▸ **本文の抜粋**
もちろん、ペトロは死ぬのが怖かったのだと言うことが出来るでしょう。しかし、死の恐怖よりももっと深い所に原因があります。根本的には、自分の思い描いていたものとはことなる救い主の姿に直面し、それにつまずいたのです。ペトロが心の底で思い描いていたことによれば、信仰生活とは、自分に栄光をもたらしてくれるものであり、主イエスとは、そのことを成し遂げ、自分の栄光のために奉仕してくれる力強い導き手なのです。そのようなペトロにとって、主イエスが恥辱に満ちた十字架につけられる。そして、自分に栄光をもたらすどころか、主イエスのせいで自分の命まで危うくなっている。その状況は、自分が思い描いていた救い主や主イエスに従う歩みとは正反対のものです。その時、もはや、主イエスに従うことは出来なくなってしまうのです

  十字架のつまずきによって
「自分の力による信仰」に歩む者にとって、十字架は最大のつまずきになります。しかし、大切なことは、そのように主イエスにつまずかざるを得ない者のために、主イエスがお一人で、十字架において罪を担って下さっているということです。わたしたちの罪は、神から離れ、自分の栄光を求めているということにあると言って良いでしょう。わたしたちは、そのような罪のために、十字架の主イエスにつまずくのです。しかし、主イエスは、その十字架によって、自分の栄光を求めて歩む者の罪を贖って下さっているのです。つまり、主イエスは、十字架を受け入れることが出来ない人間の罪を救うために、「受け入れられない」出来事をして、救いを実現されるのです。
わたしたちは、ここで、ペトロが強い信仰を持っていたならば、このような結果にはならなかったと思うのであれば、それは、ここでの主イエスの予告を全く理解していないことになります。繰り返しになりますが、ここで、主イエスに従い行くことが出来ない弟子の弱さが見つめられているのではありません。神の子である主イエスが十字架で死なれるということの前では誰しもつまずかざるを得ないのです。もし、十字架において、弟子たちが従い通すことが出来たならば、主イエスがお一人で十字架の死を担うのではなく、弟子たちが共に、十字架まで歩んでいたのであれば、主イエスの十字架は、人間の救いではなくなるでしょう。人間が自ら主イエスの後に従って裁きとしての死に臨むことが出来るのであれば、主イエスの十字架は人間の救いにおいて必要なかったのです。

▸ **記録の抜粋**
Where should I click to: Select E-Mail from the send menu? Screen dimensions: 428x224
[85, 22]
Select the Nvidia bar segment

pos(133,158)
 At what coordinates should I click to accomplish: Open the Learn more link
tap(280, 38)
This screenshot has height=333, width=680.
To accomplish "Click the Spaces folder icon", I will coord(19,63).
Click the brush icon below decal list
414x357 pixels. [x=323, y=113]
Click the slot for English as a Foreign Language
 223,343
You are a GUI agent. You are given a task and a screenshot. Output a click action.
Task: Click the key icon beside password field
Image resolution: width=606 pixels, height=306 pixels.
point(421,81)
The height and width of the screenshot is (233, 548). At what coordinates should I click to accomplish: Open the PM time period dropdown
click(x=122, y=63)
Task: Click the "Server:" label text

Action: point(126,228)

==

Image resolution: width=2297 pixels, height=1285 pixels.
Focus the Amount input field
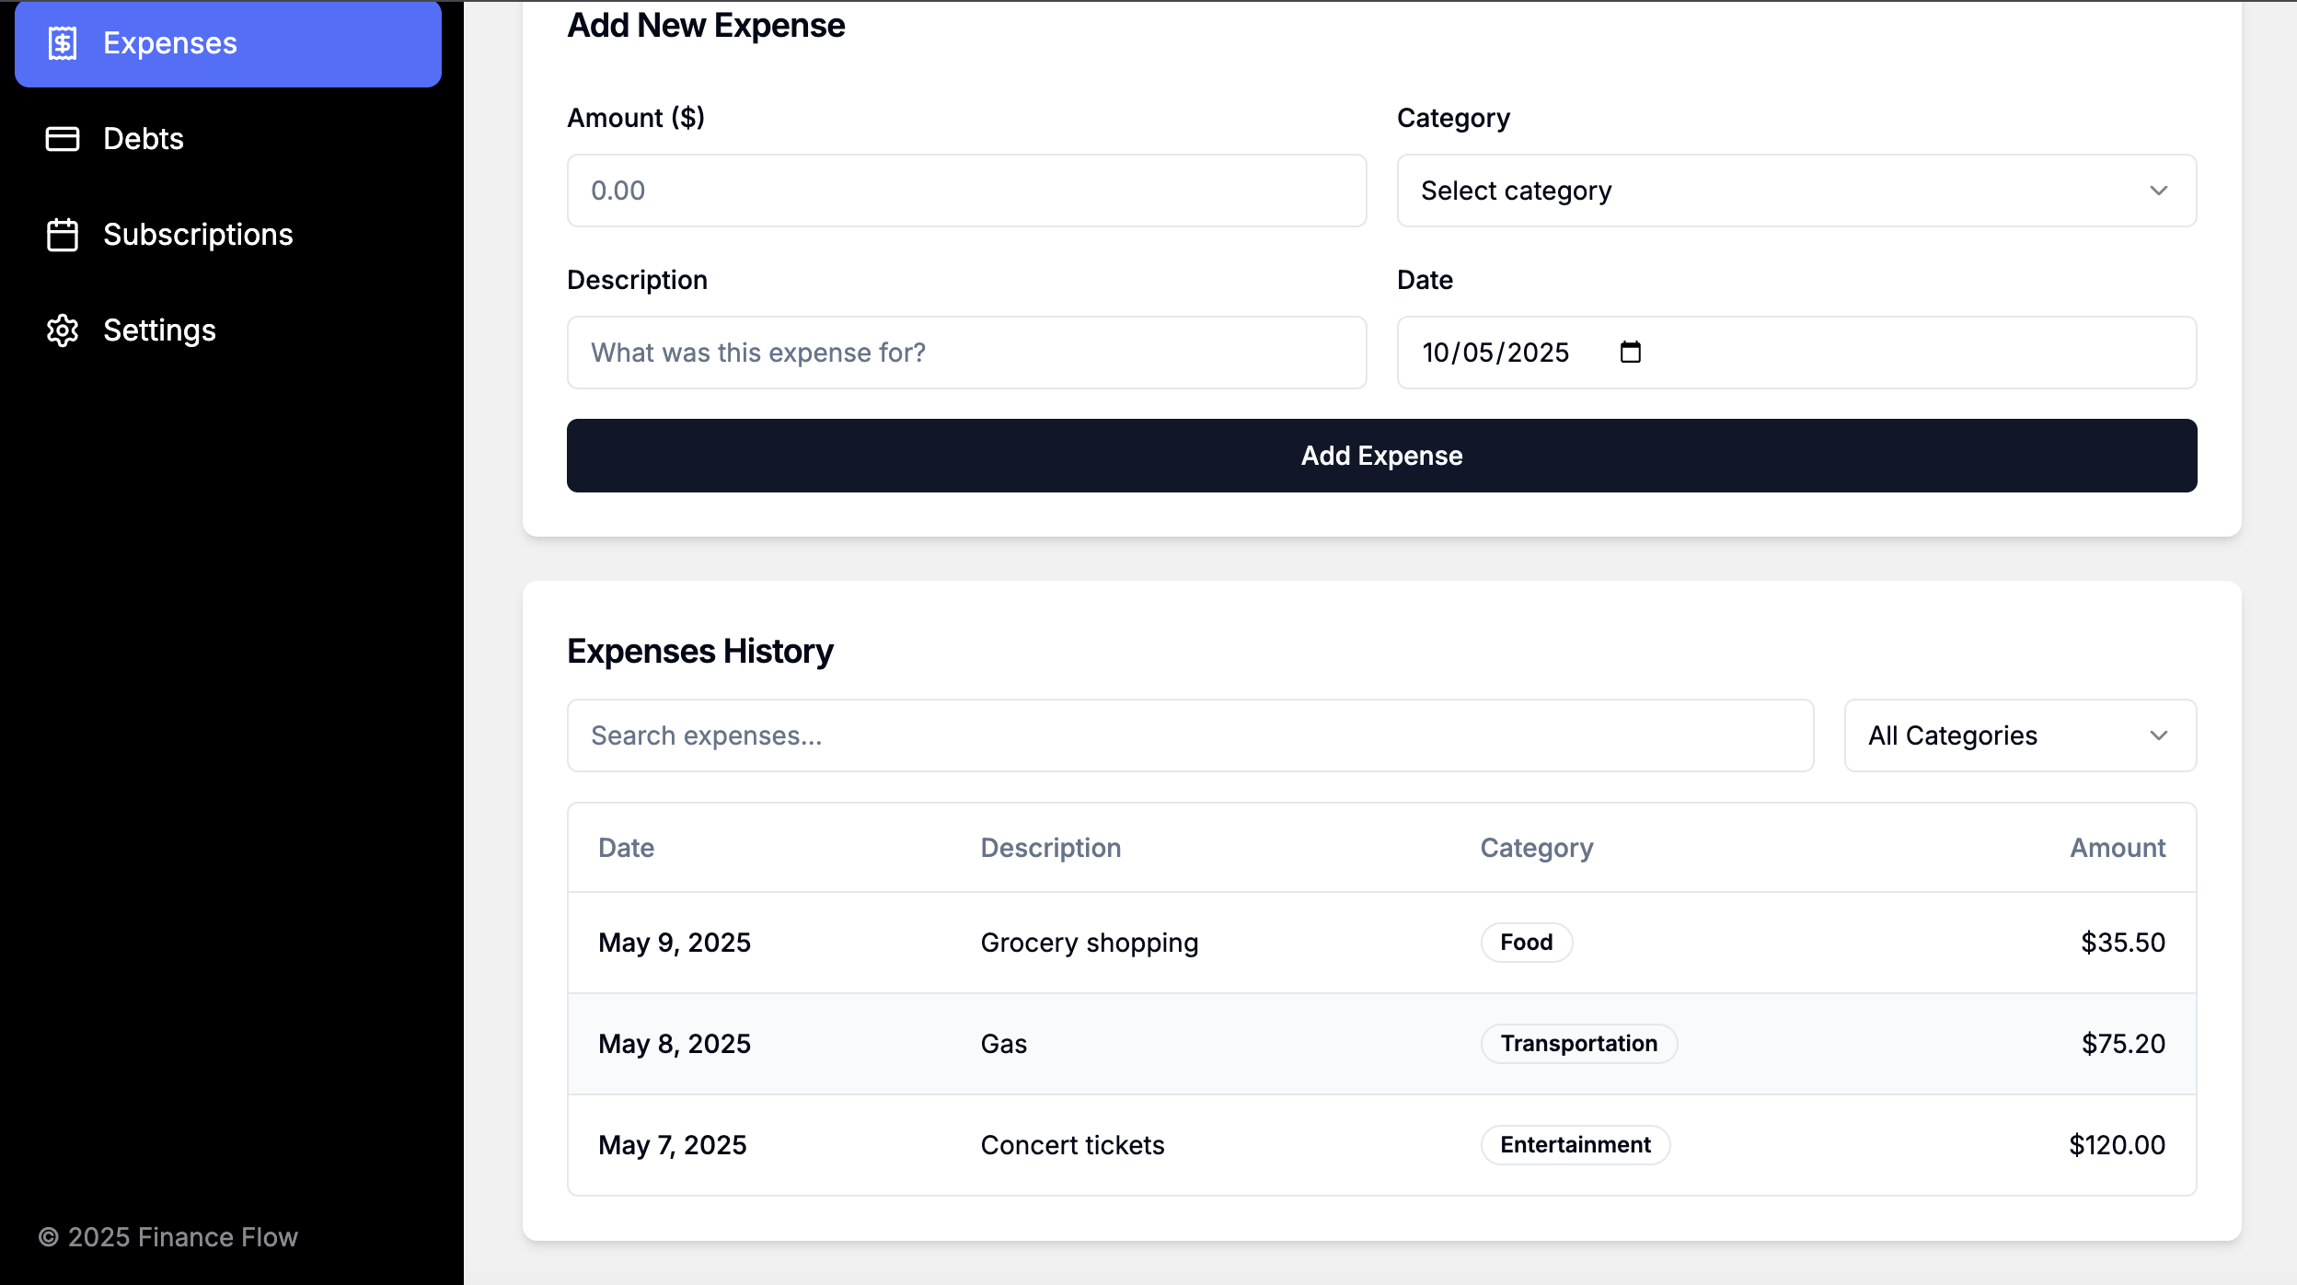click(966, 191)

==

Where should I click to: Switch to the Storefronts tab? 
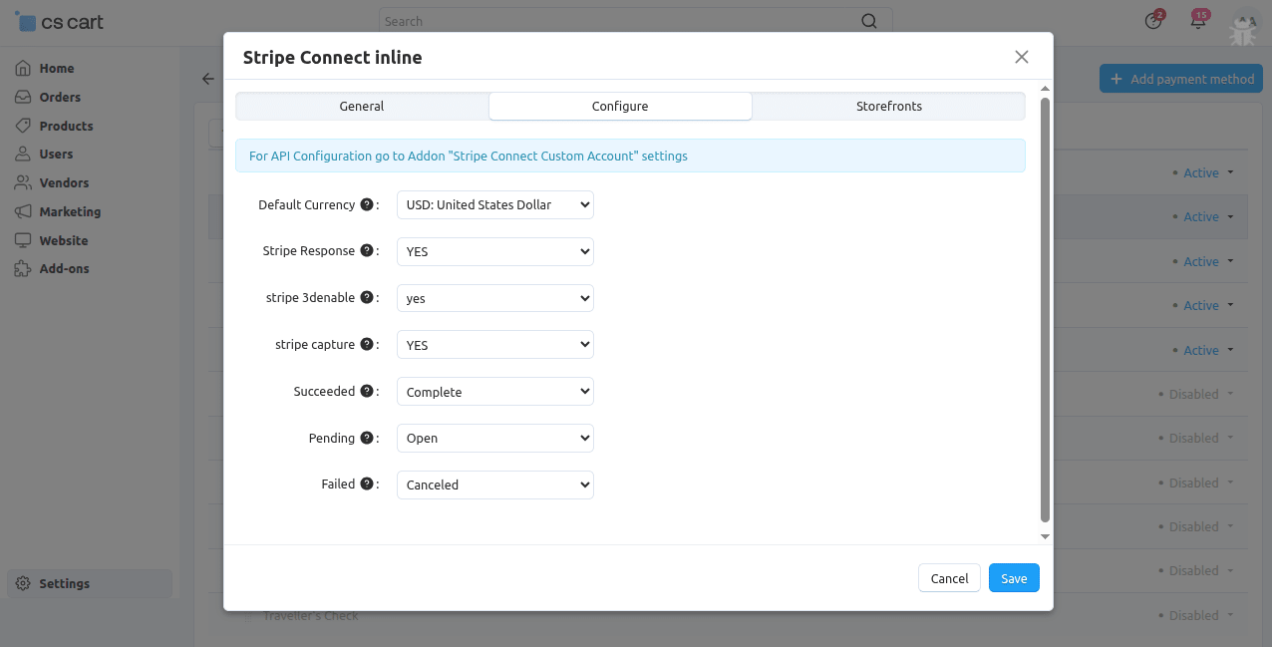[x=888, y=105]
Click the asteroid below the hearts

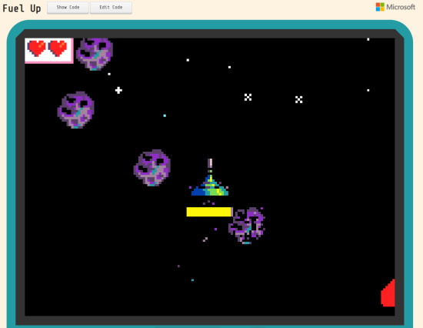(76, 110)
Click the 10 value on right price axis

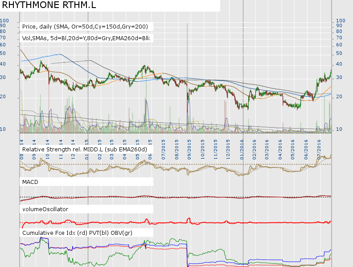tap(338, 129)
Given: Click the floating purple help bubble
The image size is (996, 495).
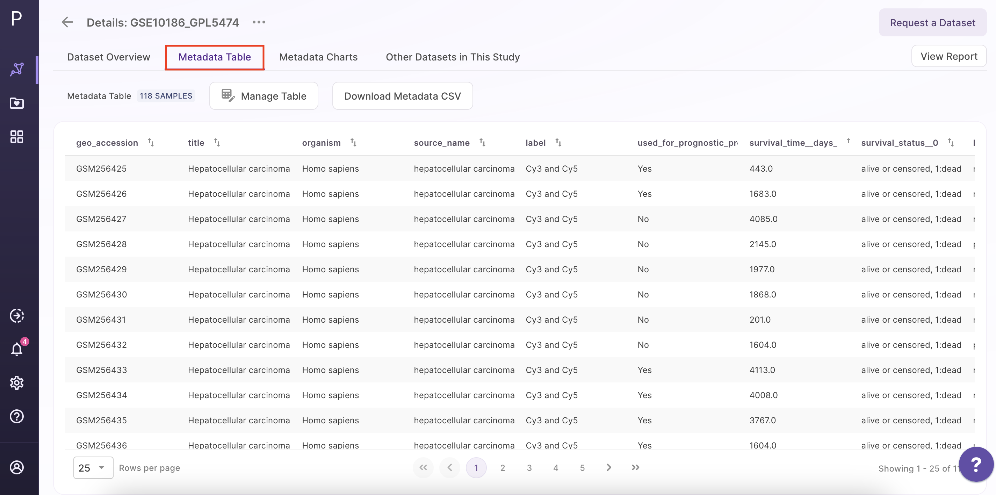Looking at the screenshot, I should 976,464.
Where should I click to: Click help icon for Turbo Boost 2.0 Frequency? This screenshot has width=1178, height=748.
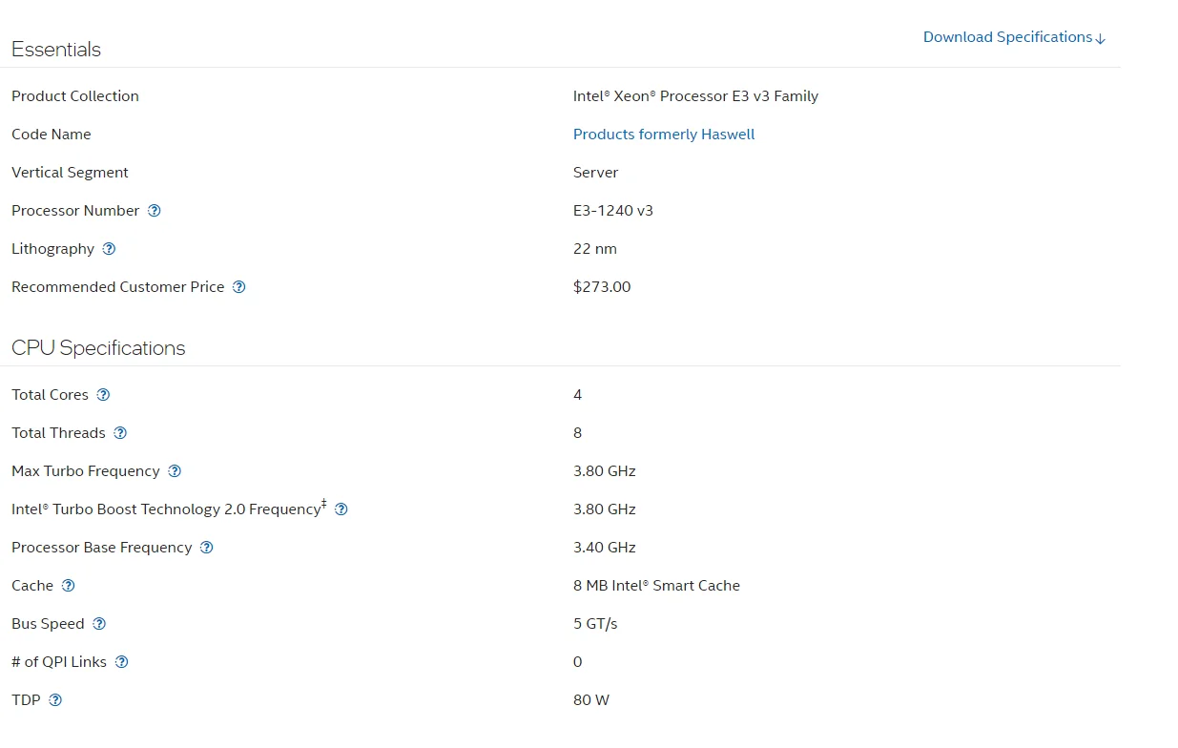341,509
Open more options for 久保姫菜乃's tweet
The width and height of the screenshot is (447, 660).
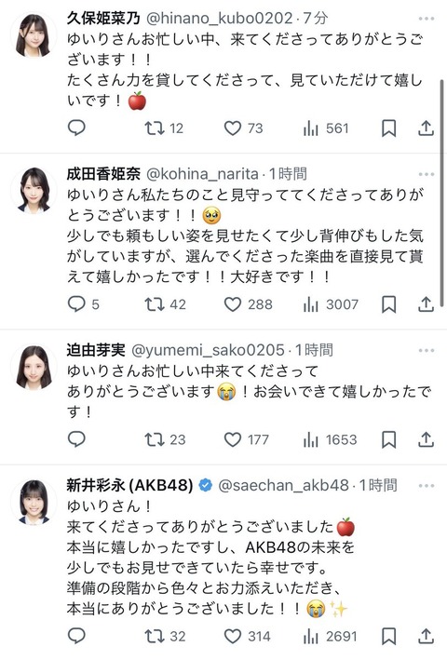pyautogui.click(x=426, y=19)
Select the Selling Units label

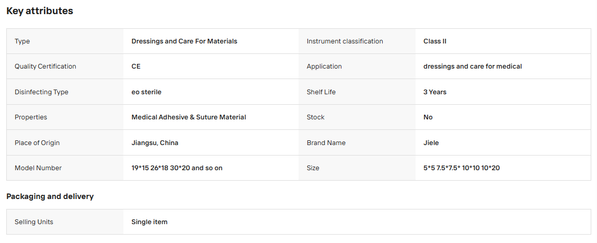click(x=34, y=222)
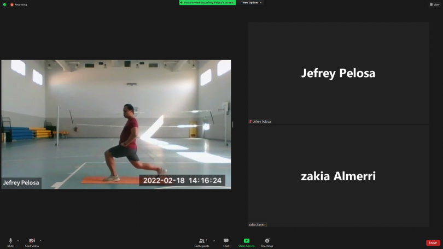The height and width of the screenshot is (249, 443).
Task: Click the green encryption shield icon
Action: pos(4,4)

▸ **必須課題 A**
本文で見出し「十字架のつまずきによって」のすぐ後に続く段落から、「罪」という語を含む文をすべて書き出してください。
▸ **必須課題 B**
本文のうち、「わたしたちは、ここで、ペトロ」で始まり「において必要なかったのです。」で終わる部分を、一字一句変えずに書き写してください。

▸ **演習結果 A**
しかし、大切なことは、そのように主イエスにつまずかざるを得ない者のために、主イエスがお一人で、十字架において罪を担って下さっているということです。
わたしたちの罪は、神から離れ、自分の栄光を求めているということにあると言って良いでしょう。
わたしたちは、そのような罪のために、十字架の主イエスにつまずくのです。
しかし、主イエスは、その十字架によって、自分の栄光を求めて歩む者の罪を贖って下さっているのです。
つまり、主イエスは、十字架を受け入れることが出来ない人間の罪を救うために、「受け入れられない」出来事をして、救いを実現されるのです。

▸ **演習結果 B**
わたしたちは、ここで、ペトロが強い信仰を持っていたならば、このような結果にはならなかったと思うのであれば、それは、ここでの主イエスの予告を全く理解していないことになります。繰り返しになりますが、ここで、主イエスに従い行くことが出来ない弟子の弱さが見つめられているのではありません。神の子である主イエスが十字架で死なれるということの前では誰しもつまずかざるを得ないのです。もし、十字架において、弟子たちが従い通すことが出来たならば、主イエスがお一人で十字架の死を担うのではなく、弟子たちが共に、十字架まで歩んでいたのであれば、主イエスの十字架は、人間の救いではなくなるでしょう。人間が自ら主イエスの後に従って裁きとしての死に臨むことが出来るのであれば、主イエスの十字架は人間の救いにおいて必要なかったのです。